The man jerked around at her first word. He stared at her in the dim red light. “What baby? Don’t think you can trick me, Old Woman. I don’t know anything about no baby or about your precious Rose, either. I took her to preaching a few times, and riding once or twice. Nothing to make a fuss over...what are you doing?”

Ole Woman had taken a bit of paper from the pocket of her apron. She thrust it at him, taking care not to touch his fingers as he took it from her. “Read that. And then tell me you had nothing to do with Rose’s death!”

He stared down, squinted hard, stretched his arms and turned to the lamp. As he read the scribbled note, he paled until the stubble of beard stood out dark against his bluish skin.

“Yes, she killed herself, but if you’d done right by her she would have had no need. You might as well have pushed her into the river yourself, and held her under until she drowned. She’d never have killed herself but for you.”

He stared at her, his color slowly returning. “So? What can you do about it now? Nothing! Never could and never will. A scandal forty years old is nothing. You should have yelled long before now, if you wanted my hide.”

She chuckled. “Been working for forty years to fix your comeuppance. Been studying on it and other things as well. Found out a heap of things nobody suspects exist, and fortune-telling’s the least of the bunch. You just watch….”

She stepped aside, and Rupe came into the house, his ears back, his brown eyes turned green and frightful. A more fearsome looking creature you never could see, she reckoned. Amos moved back, but the dog herded him to the door, onto the porch, and when the man leaped down to run the dog paused as Amos stopped and gasped. A cougar stood in the dim moonlight, looking up the track of lamplight with eyes that glowed green to match the dog’s.

Old Woman moved past the man to the dry well and heaved the heavy cover aside. The scent of bruised honeysuckle filled the night. “You know how long it takes to make a panther do your will?” she asked, though she never expected an answer. “Here!” she called. “Bring him here!”

The dog dropped behind, the cat moved cautiously at one side, as Amos sidled toward her, his face pale in the darkness, his breath coming harsh in his throat. He couldn’t see the well, for all his attention was fixed on the cougar. When he came up beside the swing, he turned to face her.

Now Old Woman knew that her own eyes glowed green, blazing in the shadow of the tree to match those of her familiars. Amos gasped and glanced about, but he stood at the center of a triangle of stares, which moved forward, forcing him toward a square of deeper blackness, from which came an irritable sound, like corn shucks rustling.

Or rattlesnakes?

“What are you doing?” He made a desperate dart, but the cat herded him easily back into place.

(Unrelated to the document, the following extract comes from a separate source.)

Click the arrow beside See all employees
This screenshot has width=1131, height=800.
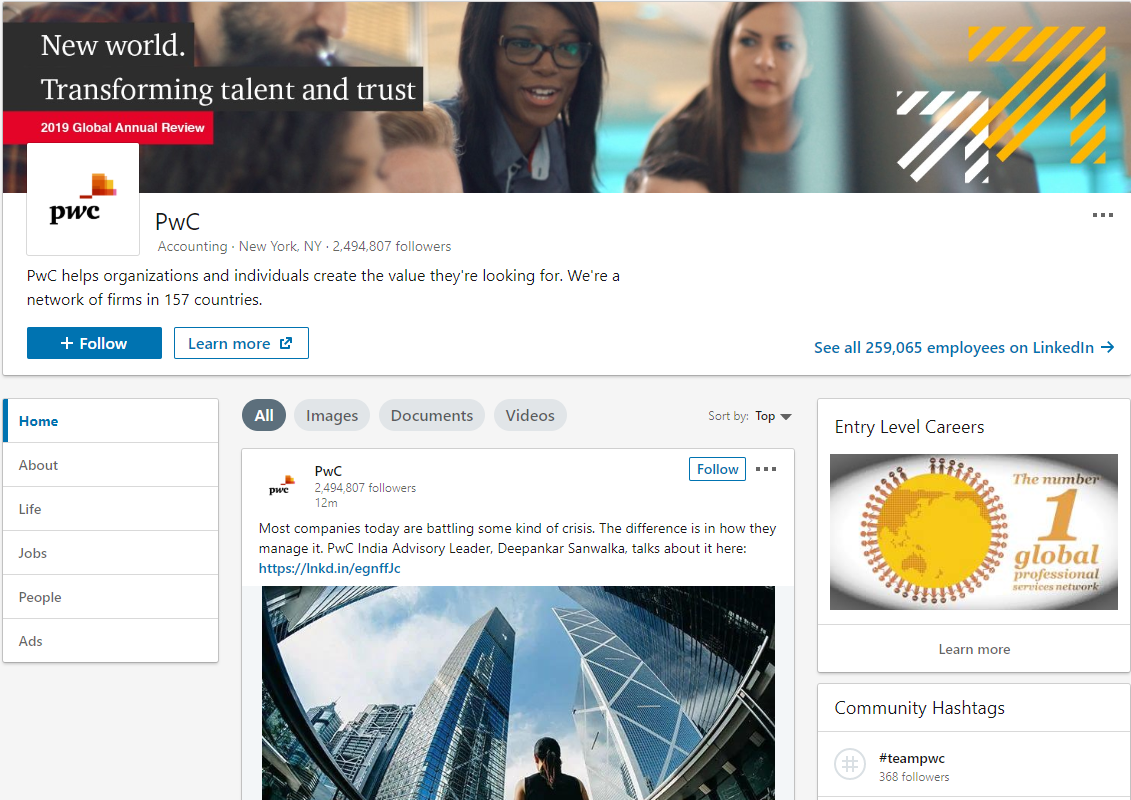click(1107, 348)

Old Woman grinned, as she crooned, “Oh, what indeed? Been working and working for years, getting a handle on the beasts. Then I worked and worked for months, catching all them rattlers. And now it’s ready, all ready, Amos, and you’re about to pay up for forty years of living high and handsome, while my Rosie rots in her grave.”

He tried to dash to the right again, but Rupe set his teeth into his calf and brought him to his knees. He struggled toward the left, but the cat lowered its face so close to him that he could smell the rank odor of its breath. He groaned as Old Woman reached down her hard brown arms, grabbed him, and gave a heave.

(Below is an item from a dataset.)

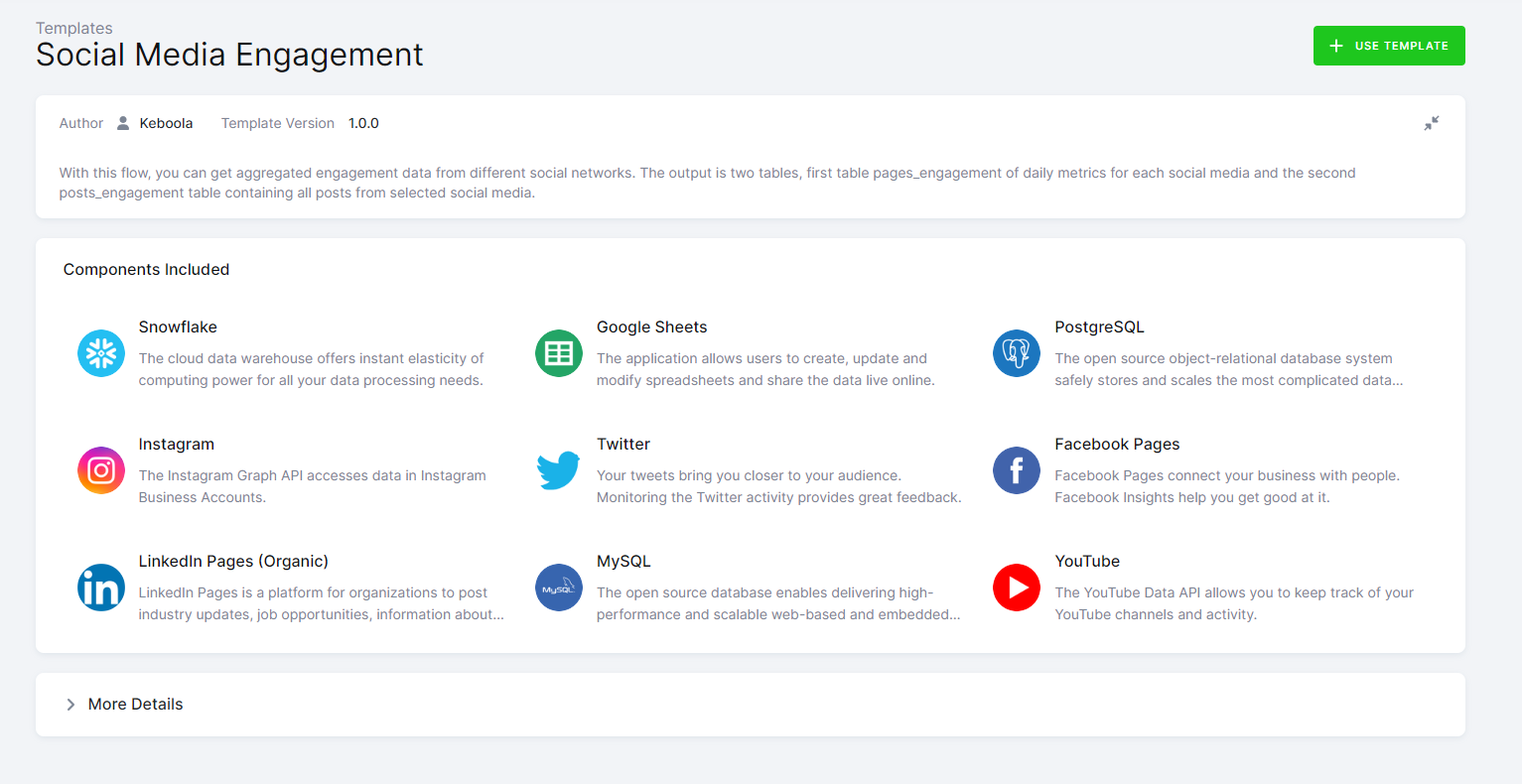Select the Facebook Pages component name

(1117, 444)
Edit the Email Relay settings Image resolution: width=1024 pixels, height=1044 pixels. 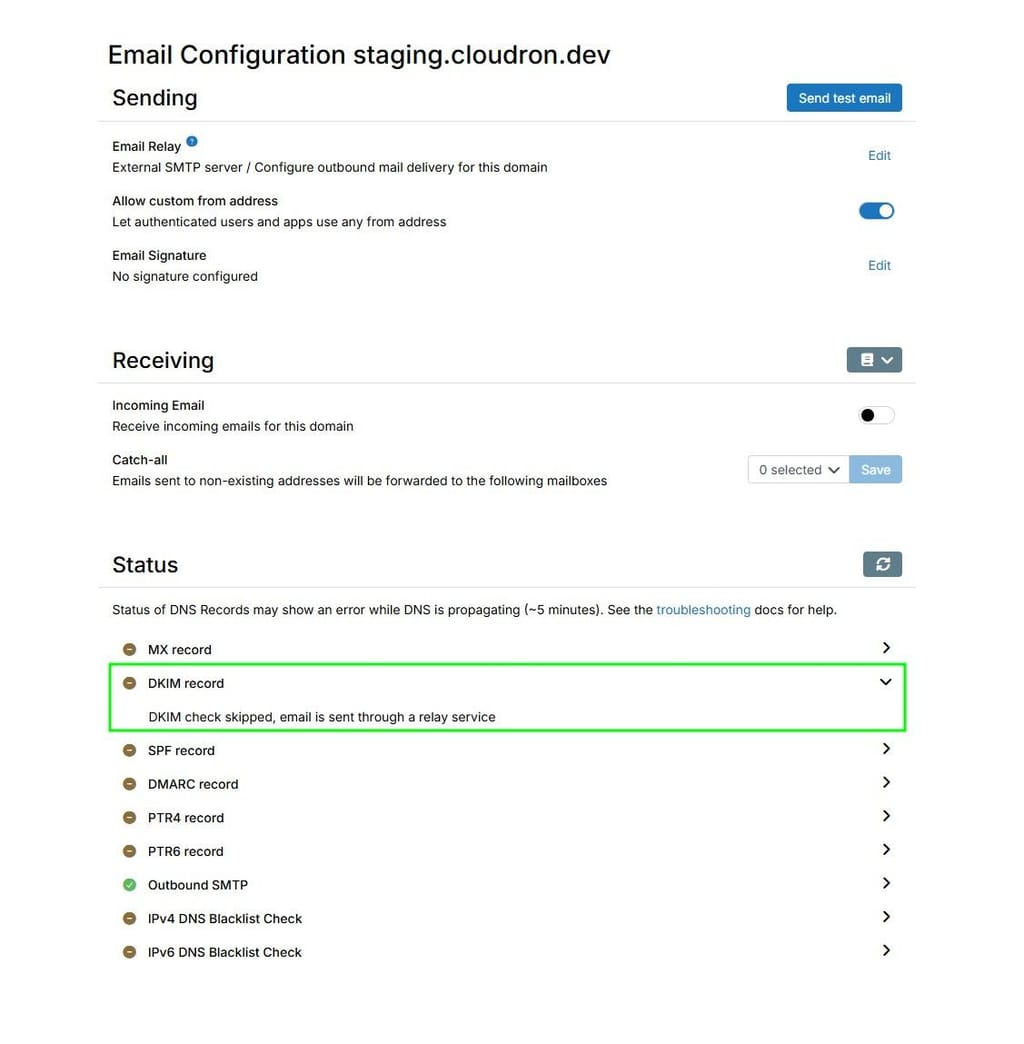879,155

The groan turned into a scream, as he landed with a crunch amid a storm of rattles. There came a lot of shrieks, after that, and pleading wails as the cover went back onto the well. The honeysuckle was smoothed over again, leaving no trace that the thing had been opened.

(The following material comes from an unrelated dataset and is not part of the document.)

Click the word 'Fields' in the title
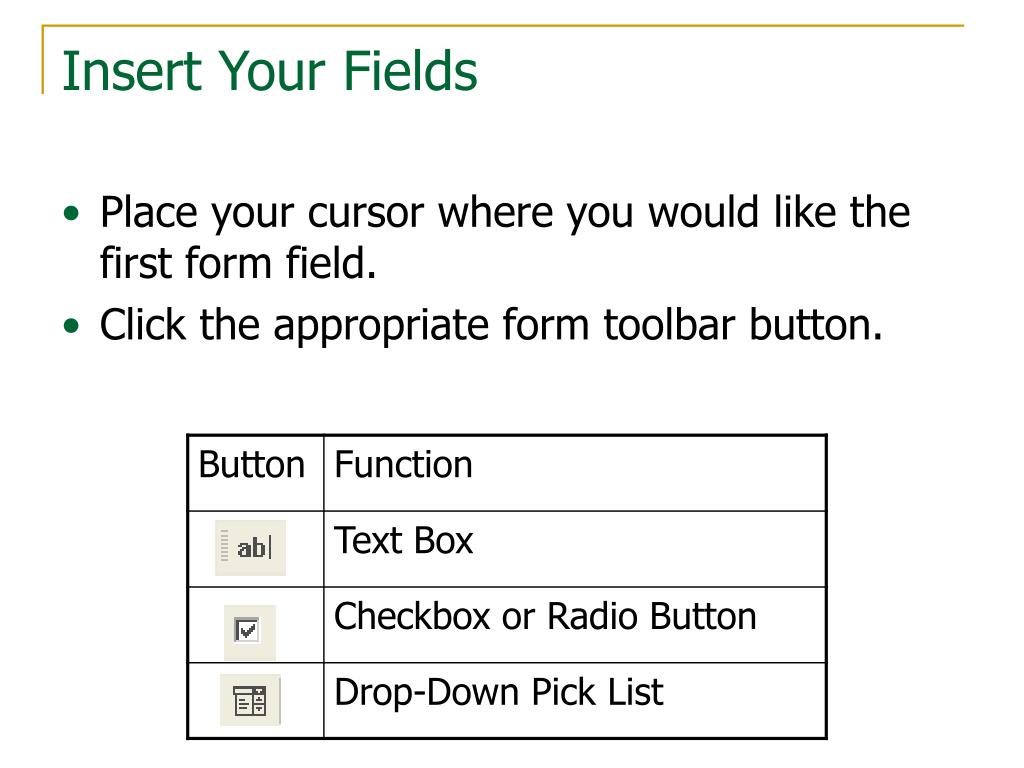Viewport: 1024px width, 768px height. pyautogui.click(x=410, y=71)
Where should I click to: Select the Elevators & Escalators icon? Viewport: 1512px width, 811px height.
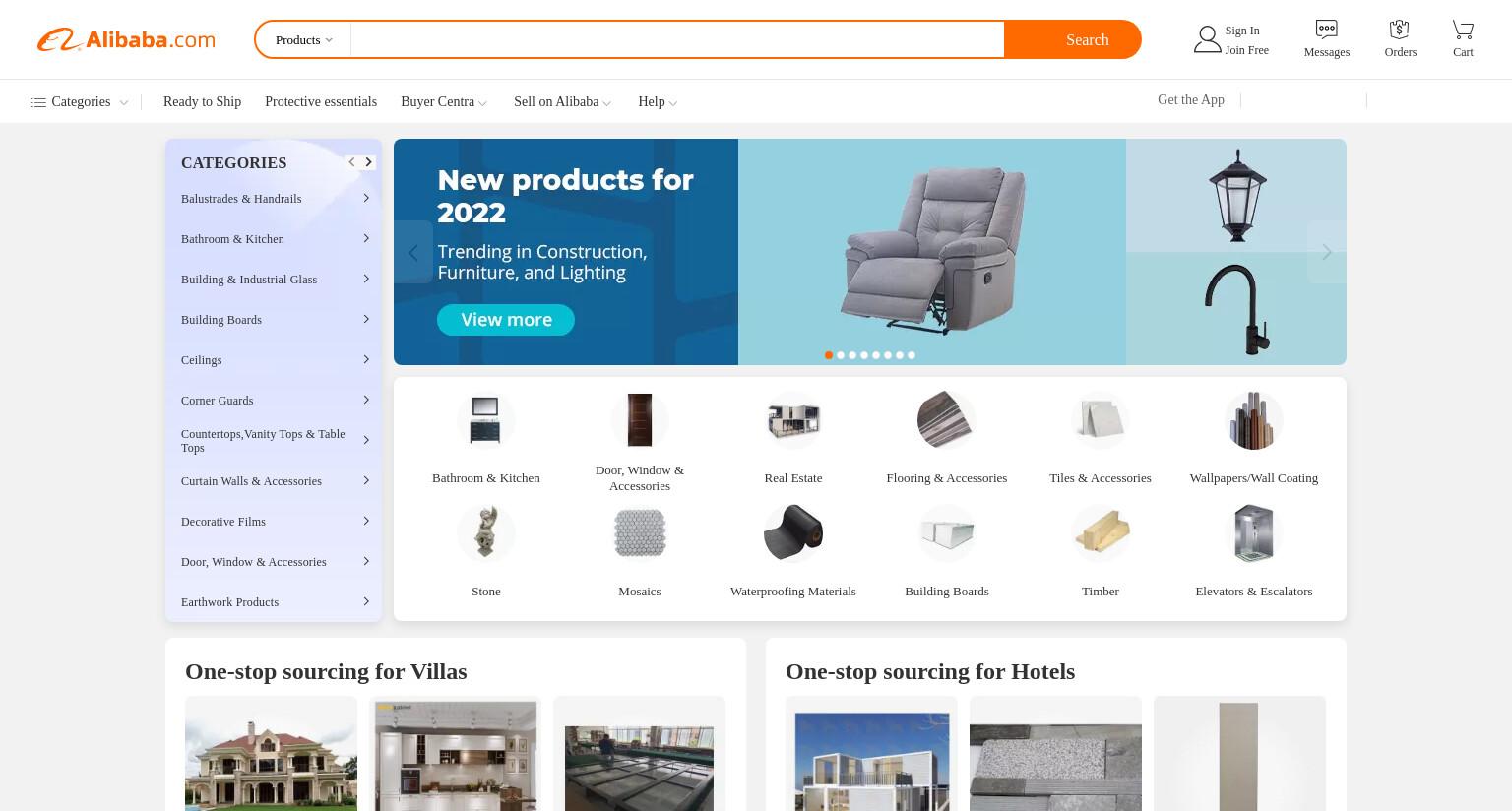[1254, 532]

Old Woman sat in the swing beside the well. The moon was down. The whip-poor-will had moved away into the woods, its cry now faint with distance. The frogs and crickets kept up their music, but a new note joined the song for a time.

Old Woman sat in the dark as long as that music lasted. When it ended, about midnight, she sighed and went into her cabin to bed.

Now she had her vengeance. But what would she do tomorrow?